CrimStone has a claim to fame aside from the colorful name: Its main investor is the firm that backed George W. Bush throughout his business career, bailing him out at critical junctures, and made him a millionaire. Reynolds, DeWitt & Co., as noted, has ongoing business ties with Bain Capital (where, Romney emphasizes, he no longer works). Both Mercer Reynolds and William DeWitt support Romney for president in 2012. No surprise there; they supported him in 2008 against Sen. John McCain, too.

 

Anti-Romney ad in 2007

DeWitt, founder and co-chair along with Reynolds of Reynolds, DeWitt & Co., has continued to donate in the 2012 election cycle–$86,950 in this election cycle so far, according to figures provided by the Center for Responsive Politics. Reynolds, like DeWitt a pillar of Ohio’s GOP establishment, is on the roster of Romney for President. Each donated almost half a million dollars to GOP candidates and committees from 1990 through 2006, according to CRP.

It is no surprise that longtime local businessmen and state GOP honchos would be GOP donors as well.  But donations are only a small part of the story. Straight-out donations pale particularly in comparison to what Reynolds and DeWitt did for George W. Bush, in both business and politics.

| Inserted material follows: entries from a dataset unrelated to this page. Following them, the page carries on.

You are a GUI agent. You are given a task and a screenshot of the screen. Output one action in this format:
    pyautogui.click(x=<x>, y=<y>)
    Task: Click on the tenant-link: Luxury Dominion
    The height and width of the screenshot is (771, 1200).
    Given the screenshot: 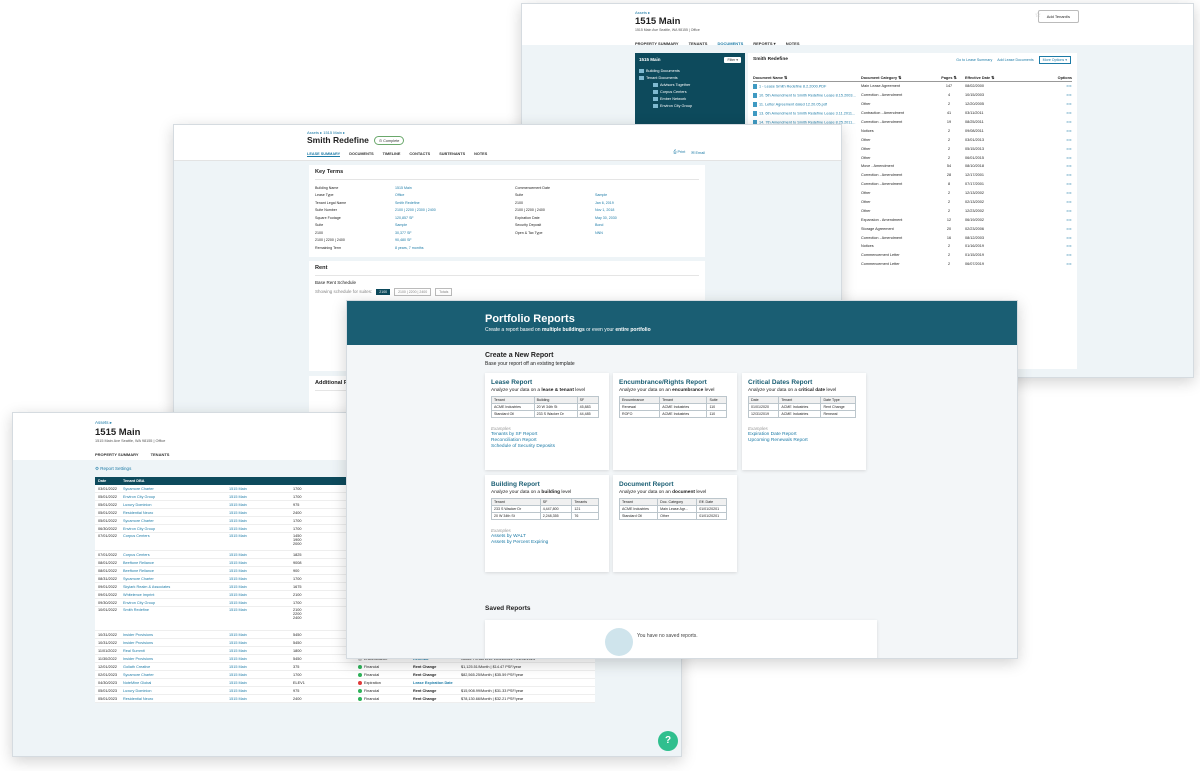 What is the action you would take?
    pyautogui.click(x=176, y=691)
    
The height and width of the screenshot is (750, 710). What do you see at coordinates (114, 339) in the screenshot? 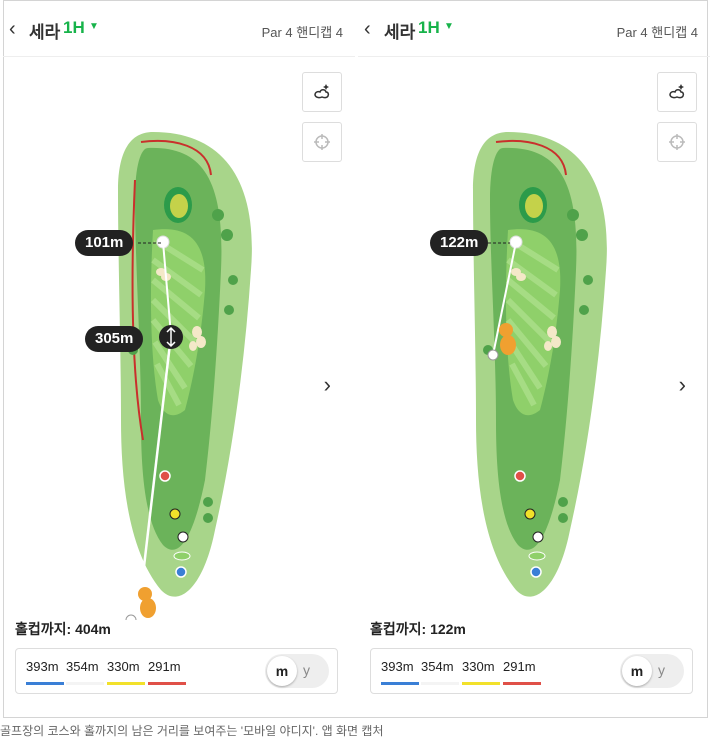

The story is long, chock-a-block detailed, and has been written about elsewhere. Condensed, it reads as the story of a political-financial relay team, members effectively poised at each juncture of George W. Bush’s career to hand him the life-saving water bottle or more significant resource, primarily financial backing and political apparatus. A few quick examples of many:

  • In the mid-1980s, Bush’s oil exploration company was bailed out by Reynolds and DeWitt.
  • Also during the 1980s, DeWitt and Reynolds were among the Ohio investors brought in to back Bush’s purchase of the Texas Rangers baseball team.
  • GWBush received $42K year in consulting fees from Harken Energy, backed by Reynolds and DeWitt.
  • The relatively unknown Harken Energy also received a surprising opportunity to drill in Bahrain.
  • DeWitt was Bush’s partner in the Texas Rangers venture.
  • Reynolds was national finance chairman for the 2004 Bush-Cheney presidential campaign.
  • Reynolds co-chaired Bush-Cheney’s presidential inaugural committee.

 

Oil rig, Ship of state, the bloody son

For the record, Reynolds became GWBush’s ambassador to Switzerland and Lichtenstein, 2001-2003. A reward of ceremonial appointments, however, is dwarfed by the favorable tax policy bestowed by the Bush administration on long-time Bush cronies and their companies. 

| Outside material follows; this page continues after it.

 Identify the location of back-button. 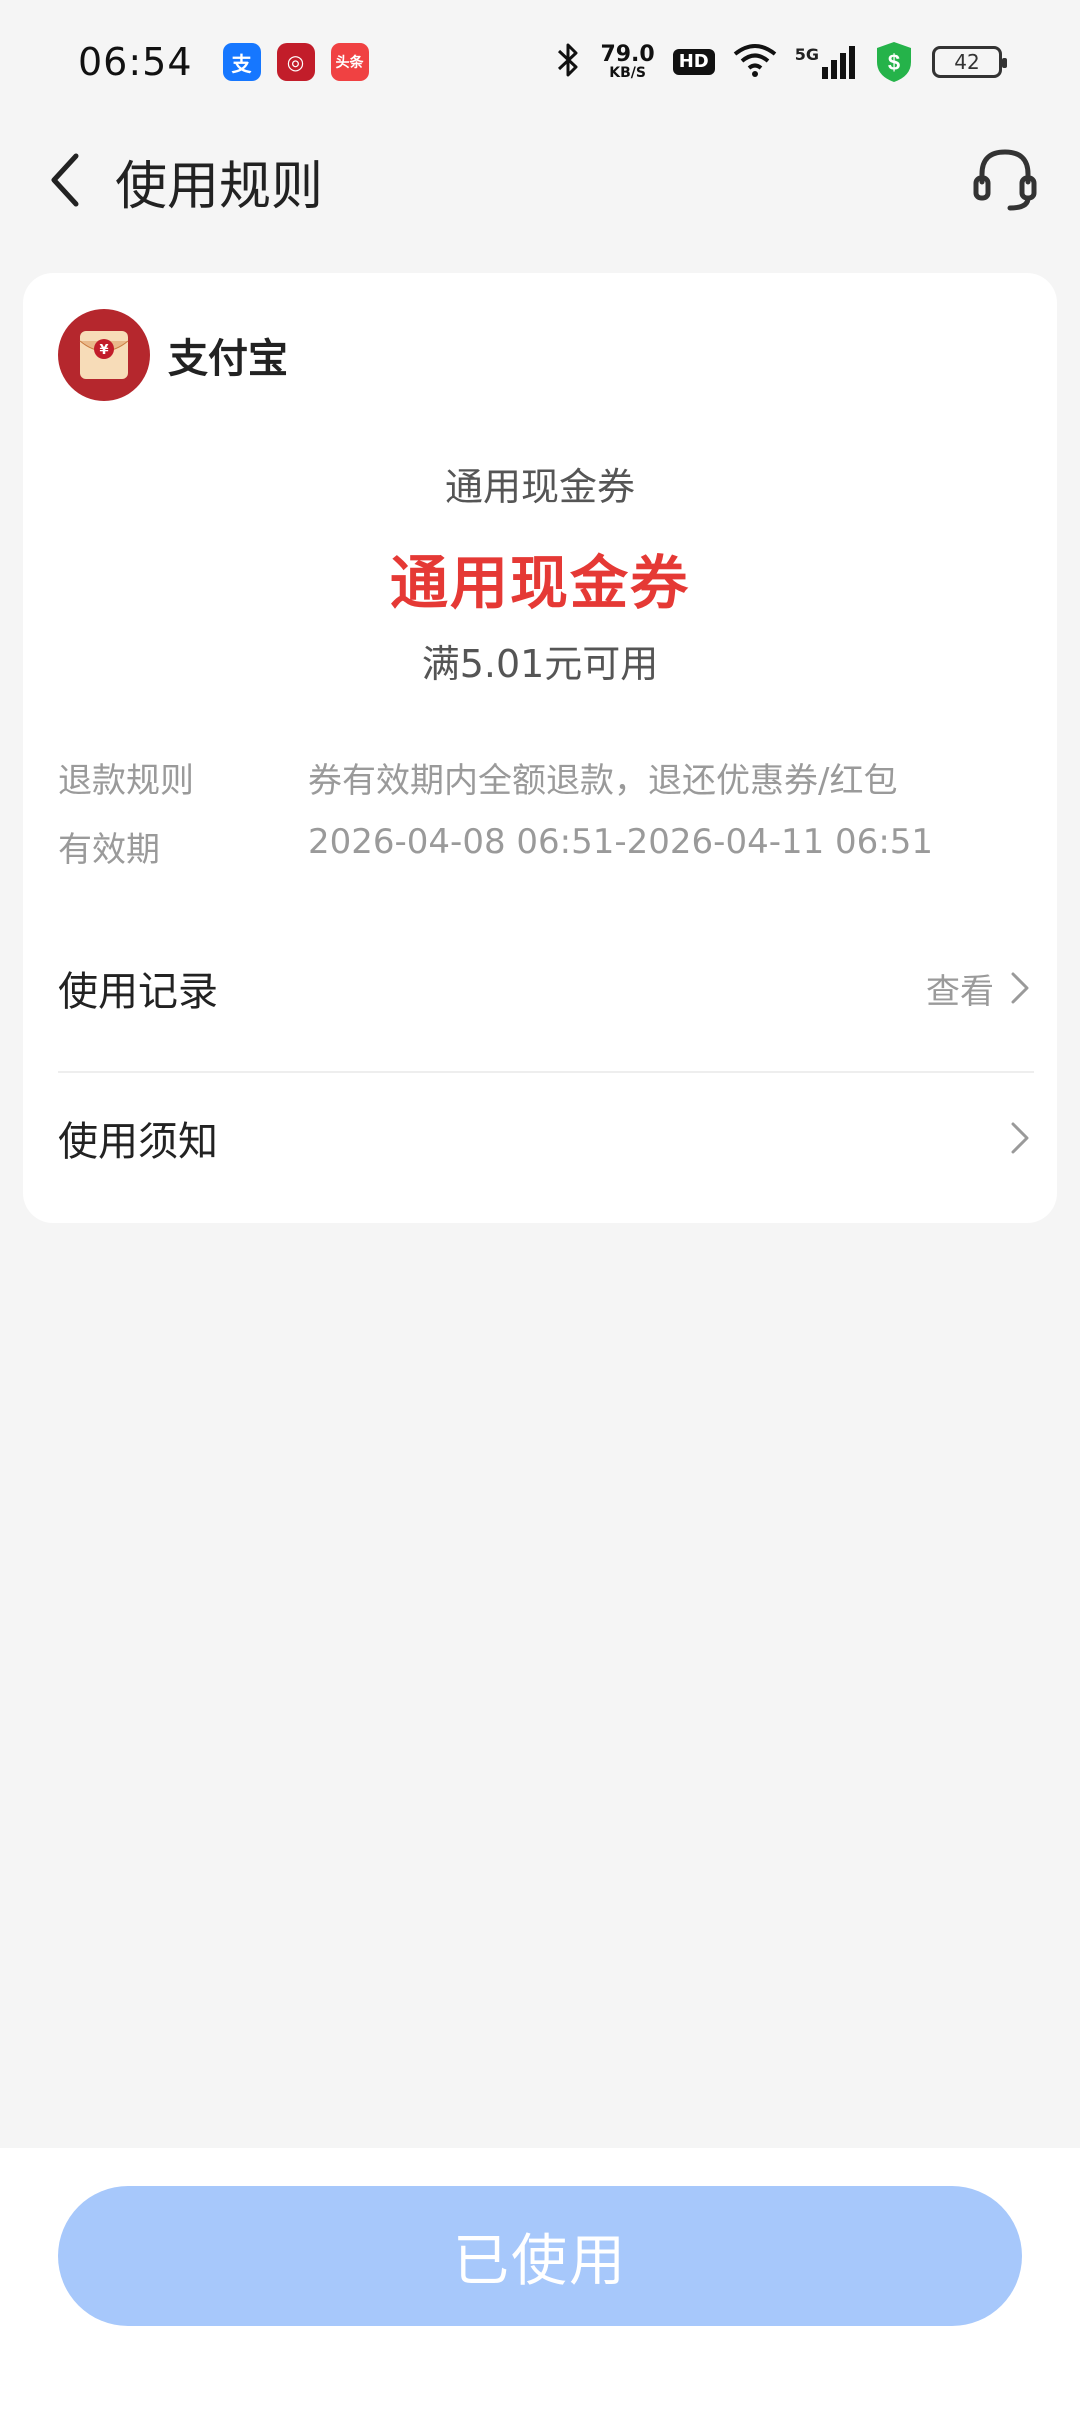
(66, 180).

As with Romney and his Olympics stint, Bush was able to base a claim of business experience on his Texas Rangers. As with Romney and Bain’s dealings with Bank of New England, Bush was able to get significant taxpayer help–Texas taxpayers and the City of Austin provided the stadium where Bush’s baseball team played. And as with Romney and some failed former Bain companies, Bush exited some companies carrying away gain for self while leaving the losses for others. It’s been called “vulture capitalism” for a reason. We could call them vulture political scions.